Many AI characters sit in that middle zone. They behave human-like enough to intrigue us, but not convincingly enough to sustain emotional investment. Once the trick is understood – yes, it can chat; yes, it can stream; yes, it looks lifelike – there’s little left to discover. And as more AI characters enter the same spaces, that sense of novelty or that morbid curiosity is likely to fade even faster.
Popular Vtubers. (Image credit: YouTube / Twitch / Nina Amaki / Gawr Gura / Kuzuha / Netflix / Kageyama Shien)
Why humans still hold the edge
High view counts make for good headlines, but they’re a poor indication of long-term interest. That’s because we know people click on unusual things, algorithms amplify novelty and metrics routinely confuse curiosity with something deeper. It’s why you might have liked one racoon video one time and then all you’re shown for a week is racoon videos.

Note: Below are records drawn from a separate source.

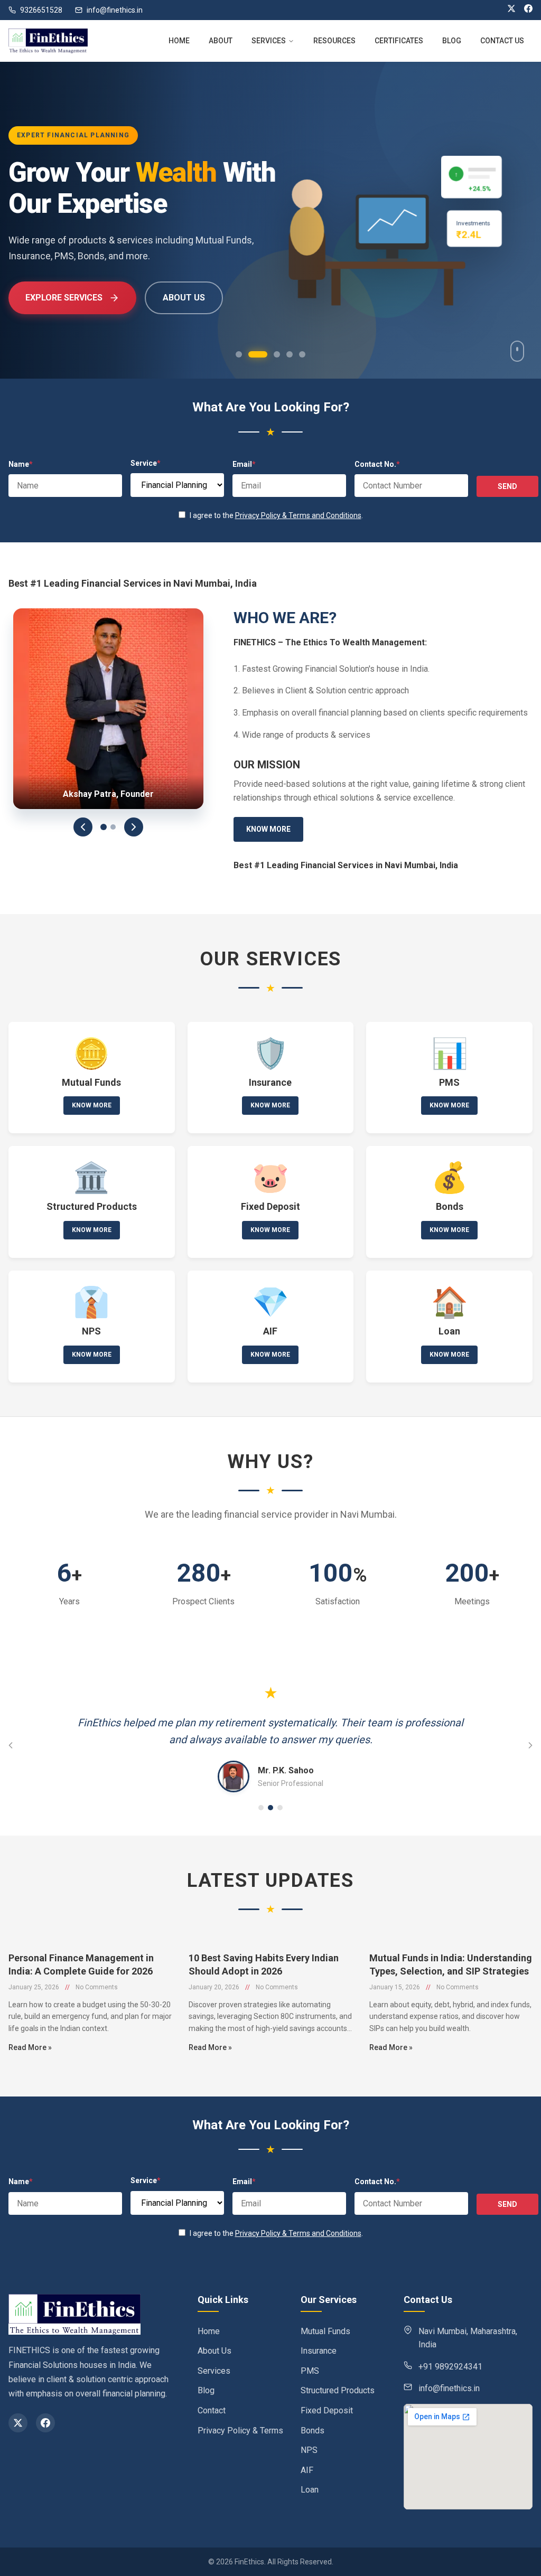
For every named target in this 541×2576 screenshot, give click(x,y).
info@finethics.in (115, 10)
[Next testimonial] (530, 1745)
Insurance (319, 2351)
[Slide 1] (103, 827)
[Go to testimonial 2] (270, 1807)
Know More (268, 829)
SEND (507, 486)
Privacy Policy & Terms (240, 2430)
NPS (309, 2450)
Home (209, 2331)
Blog (206, 2390)
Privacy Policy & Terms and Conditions (298, 515)
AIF (307, 2470)
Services (214, 2371)
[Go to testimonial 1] (261, 1807)
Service (145, 463)
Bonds (312, 2430)
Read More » (30, 2047)
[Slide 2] (113, 827)
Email (244, 464)
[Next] (133, 826)
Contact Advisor (196, 298)
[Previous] (82, 826)
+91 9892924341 (450, 2367)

When we do the same and assume that views equal desire, we risk mistaking short-term spectacle for long-term cultural preference.
Philosopher Jean Baudrillard warned about this decades ago in Simulacra and Simulation, arguing that simulation produces “a real without origin or reality.” Replicas can attract attention while hollowing out meaning. AI characters simulate performance, but without lived context. They can be watched, but they’re harder to care about.
Human creators, especially on platforms like Twitch, remain compelling for messier reasons. They contradict themselves, get bored, tell stories, make mistakes and show us their humanness. Sure, we can’t say the same for all online personalities, but many of us maintain a connection with other humans online because they’re human.
One reason for that is because audience relationships with creators are often parasocial. Media scholars Donald Horton and R. Richard Wohl used this term to describe the one-sided bonds audiences form with performers over time. These bonds depend on perceived memory, growth, vulnerability and spontaneity — qualities that are difficult to fake.
AI actress Tilly Norwood (Image credit: Particle6)
The uncomfortable reality
Of course, this is subjective. In reporting on AI therapy and AI relationships over the past year, I’ve spoken to people who actively prefer AI interaction precisely because it removes humanness, messiness and friction.
There’s no social obligation, no reciprocity, no emotional risk. AI characters fit neatly into that logic. They’re easy to dip into and easy to abandon.
We don’t yet know how people will relate to these kinds of AI characters long-term – especially as distinguishing between what’s human and what’s not becomes harder. But for now, it’s worth resisting the temptation to read AI spectacle as preference. Sometimes a crowd leaning in doesn’t mean it wants to stay. It just wants to see how the trick works.